Después de un encuentro con varios becarios de ActionAid, Jo y yo conversamos con dos mujeres: Marien Tun, de 26 años, y Khin Lin, de 29. Antes las hemos visto charlar animadamente con los demás becarios, pero ahora, en un entorno más personal, la cosa cambia... y mucho. Nos explican que su familia y sus vecinos las tratan como a unas parias por trabajar para la ONG. «¿Y por qué seguís?», pregunta Jo. «Porque tengo mi propia cabeza y sé que es lo mejor para mí», responde Khin.
Cuando les preguntamos por su niñez, Marien se quita el chal y lo levanta al viento. «Cuando era pequeña, era como este chal: libre, llena de vida, feliz.

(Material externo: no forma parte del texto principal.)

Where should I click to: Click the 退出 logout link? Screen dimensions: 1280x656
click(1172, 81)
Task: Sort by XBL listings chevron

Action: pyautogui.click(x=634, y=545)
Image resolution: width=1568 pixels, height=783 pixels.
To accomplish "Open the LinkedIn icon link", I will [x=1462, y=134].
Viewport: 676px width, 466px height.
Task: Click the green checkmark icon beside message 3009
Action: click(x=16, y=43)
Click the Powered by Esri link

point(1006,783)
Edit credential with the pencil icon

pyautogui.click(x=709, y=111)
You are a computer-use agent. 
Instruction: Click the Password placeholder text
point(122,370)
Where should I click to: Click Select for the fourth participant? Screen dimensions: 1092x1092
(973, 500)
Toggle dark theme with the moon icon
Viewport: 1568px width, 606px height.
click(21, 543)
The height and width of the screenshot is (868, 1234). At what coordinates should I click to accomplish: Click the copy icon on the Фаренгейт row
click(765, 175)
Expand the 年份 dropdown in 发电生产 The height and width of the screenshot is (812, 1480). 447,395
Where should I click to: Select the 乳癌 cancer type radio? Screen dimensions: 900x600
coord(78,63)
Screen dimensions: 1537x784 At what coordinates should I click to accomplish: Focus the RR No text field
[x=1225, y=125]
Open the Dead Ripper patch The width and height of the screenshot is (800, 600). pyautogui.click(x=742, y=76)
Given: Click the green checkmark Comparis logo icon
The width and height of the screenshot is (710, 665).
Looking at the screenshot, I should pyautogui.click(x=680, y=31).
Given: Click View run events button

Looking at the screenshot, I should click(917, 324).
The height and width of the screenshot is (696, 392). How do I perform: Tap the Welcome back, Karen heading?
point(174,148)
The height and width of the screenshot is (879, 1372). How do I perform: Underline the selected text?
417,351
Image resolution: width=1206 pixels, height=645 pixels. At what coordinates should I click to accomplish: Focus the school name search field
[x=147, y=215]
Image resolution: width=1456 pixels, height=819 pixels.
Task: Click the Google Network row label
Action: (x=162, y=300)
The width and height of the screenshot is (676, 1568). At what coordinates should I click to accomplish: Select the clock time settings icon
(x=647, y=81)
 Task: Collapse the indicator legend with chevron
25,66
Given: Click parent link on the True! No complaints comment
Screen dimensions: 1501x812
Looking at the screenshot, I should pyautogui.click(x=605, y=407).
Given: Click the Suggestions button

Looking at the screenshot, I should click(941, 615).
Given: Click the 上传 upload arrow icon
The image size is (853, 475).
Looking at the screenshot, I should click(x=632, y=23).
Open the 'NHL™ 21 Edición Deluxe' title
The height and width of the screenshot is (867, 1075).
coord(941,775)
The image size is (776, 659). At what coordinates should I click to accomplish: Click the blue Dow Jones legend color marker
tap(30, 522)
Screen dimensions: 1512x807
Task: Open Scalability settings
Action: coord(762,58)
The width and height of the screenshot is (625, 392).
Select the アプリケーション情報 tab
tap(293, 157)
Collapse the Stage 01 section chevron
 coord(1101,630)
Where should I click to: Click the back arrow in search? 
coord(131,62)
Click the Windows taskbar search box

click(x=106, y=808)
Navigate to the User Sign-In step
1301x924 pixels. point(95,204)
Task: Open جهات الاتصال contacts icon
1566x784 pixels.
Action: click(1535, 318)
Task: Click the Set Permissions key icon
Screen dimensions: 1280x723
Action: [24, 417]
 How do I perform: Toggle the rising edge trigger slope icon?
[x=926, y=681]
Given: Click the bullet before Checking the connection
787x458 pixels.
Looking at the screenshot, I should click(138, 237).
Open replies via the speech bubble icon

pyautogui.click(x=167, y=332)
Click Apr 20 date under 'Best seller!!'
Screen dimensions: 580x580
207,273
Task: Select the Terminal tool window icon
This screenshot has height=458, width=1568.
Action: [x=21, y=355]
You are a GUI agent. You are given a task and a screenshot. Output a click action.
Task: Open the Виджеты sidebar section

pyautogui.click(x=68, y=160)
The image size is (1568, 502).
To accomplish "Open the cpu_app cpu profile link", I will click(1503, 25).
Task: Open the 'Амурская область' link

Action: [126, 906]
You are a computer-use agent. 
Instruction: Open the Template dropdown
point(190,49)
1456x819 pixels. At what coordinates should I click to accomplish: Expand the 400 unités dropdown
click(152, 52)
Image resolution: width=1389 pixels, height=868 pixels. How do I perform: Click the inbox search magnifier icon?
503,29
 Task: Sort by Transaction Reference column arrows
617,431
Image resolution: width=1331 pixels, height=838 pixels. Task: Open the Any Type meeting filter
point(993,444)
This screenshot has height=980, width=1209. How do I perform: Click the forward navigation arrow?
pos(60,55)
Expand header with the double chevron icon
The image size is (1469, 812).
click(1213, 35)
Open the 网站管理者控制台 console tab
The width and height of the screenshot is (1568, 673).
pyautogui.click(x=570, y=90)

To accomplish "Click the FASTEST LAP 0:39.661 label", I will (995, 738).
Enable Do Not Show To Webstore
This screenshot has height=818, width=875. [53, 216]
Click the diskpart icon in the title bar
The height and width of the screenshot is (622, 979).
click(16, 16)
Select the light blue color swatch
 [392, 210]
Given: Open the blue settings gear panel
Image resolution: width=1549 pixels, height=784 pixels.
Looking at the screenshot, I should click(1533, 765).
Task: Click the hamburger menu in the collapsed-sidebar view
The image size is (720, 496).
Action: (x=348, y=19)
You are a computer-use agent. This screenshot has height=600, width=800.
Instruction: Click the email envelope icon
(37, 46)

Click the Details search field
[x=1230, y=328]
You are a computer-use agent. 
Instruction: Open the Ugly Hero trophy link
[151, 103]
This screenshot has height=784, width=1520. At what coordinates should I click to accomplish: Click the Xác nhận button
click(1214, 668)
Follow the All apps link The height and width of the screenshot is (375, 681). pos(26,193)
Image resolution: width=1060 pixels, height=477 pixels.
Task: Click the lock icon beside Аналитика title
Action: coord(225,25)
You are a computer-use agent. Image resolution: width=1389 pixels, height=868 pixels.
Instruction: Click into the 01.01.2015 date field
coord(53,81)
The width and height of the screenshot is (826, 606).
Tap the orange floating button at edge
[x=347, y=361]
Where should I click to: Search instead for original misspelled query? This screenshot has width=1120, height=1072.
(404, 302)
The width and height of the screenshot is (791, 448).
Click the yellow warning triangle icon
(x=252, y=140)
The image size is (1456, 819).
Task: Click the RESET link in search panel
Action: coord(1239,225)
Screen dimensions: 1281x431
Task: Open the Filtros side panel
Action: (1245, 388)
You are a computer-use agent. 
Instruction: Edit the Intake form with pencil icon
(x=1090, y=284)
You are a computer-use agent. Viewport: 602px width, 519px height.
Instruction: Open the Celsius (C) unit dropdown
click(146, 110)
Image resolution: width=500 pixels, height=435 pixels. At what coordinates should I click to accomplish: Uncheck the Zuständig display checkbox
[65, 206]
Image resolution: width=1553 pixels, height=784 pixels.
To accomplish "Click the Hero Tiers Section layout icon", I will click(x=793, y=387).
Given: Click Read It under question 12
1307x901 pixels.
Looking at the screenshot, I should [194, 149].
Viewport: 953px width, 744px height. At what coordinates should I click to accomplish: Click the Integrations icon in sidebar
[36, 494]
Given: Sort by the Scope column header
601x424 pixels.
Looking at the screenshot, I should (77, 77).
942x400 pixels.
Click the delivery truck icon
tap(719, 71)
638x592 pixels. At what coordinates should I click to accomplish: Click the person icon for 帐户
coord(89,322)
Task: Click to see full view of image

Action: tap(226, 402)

Pero entonces empezaron a doblegarme», agrega mientras dobla el chal en dos, «y a doblegarme otra vez y otra...». Sigue doblando el chal hasta dejarlo del tamaño de una servilleta. Finge meterlo en una caja y dice: «Las chicas tienen que portarse bien, hacer lo que les dicen... A mis padres no les gusta lo que hago, pero un día van a morirse, y entonces podré abandonar este lugar. Hasta que se mueran, tengo que seguir encerrada en la caja».
Su padre la presiona y amenaza para que se case. «Hago lo posible por no enamorarme», dice con una sonrisa. «Lo he estado pensando, y he decidido que puedo tener libertad o una vida familiar, pero no las dos cosas a la vez». Jo pregunta si tienen quien se ocupe de ellas. Se miran, se encogen de hombros y responden: «Cuidamos de nosotras mismas». Acabamos llorando.
EL FINAL DEL VIAJE.
Empezamos el día reuniéndonos con un ministro. ActionAid necesita su apoyo. El ministro parece dispuesto a conversar. No puedo evitarlo: me cae bien. En el torrente de palabras pesco la expresión «derechos humanos». Es importante. Esa expresión ha estado prohibida en Birmania durante décadas.
La última noche, Tindy y yo invitamos a cenar a varios miembros de la ONG a un maravilloso restaurante. La comida es muy buena, pero por desgracia no se puede consumir alcohol. Tindy no cesa de flirtear con una guapa joven. «Olvídate del asunto», le musito. Nos acostamos temprano, alarmantemente sobrios.
Nuestra última visita es el mercado central. Un vendedor ambulante se acerca con un ejemplar del libro de George Orwell Los días de Birmania. Se lo compro. He hecho muchos viajes, pero este es el país que más me ha gustado. En el avión leo el libro de Orwell, una denuncia del racismo británico durante la era colonial. Una se avergüenza de ser inglesa. Pero, con todo, hoy la historia narrada por Orwell pertenece a otros tiempos. Lo que me lleva a esperar que los años de la junta militar birmana también sean un día solo una terrible historia que se cuenta a los turistas.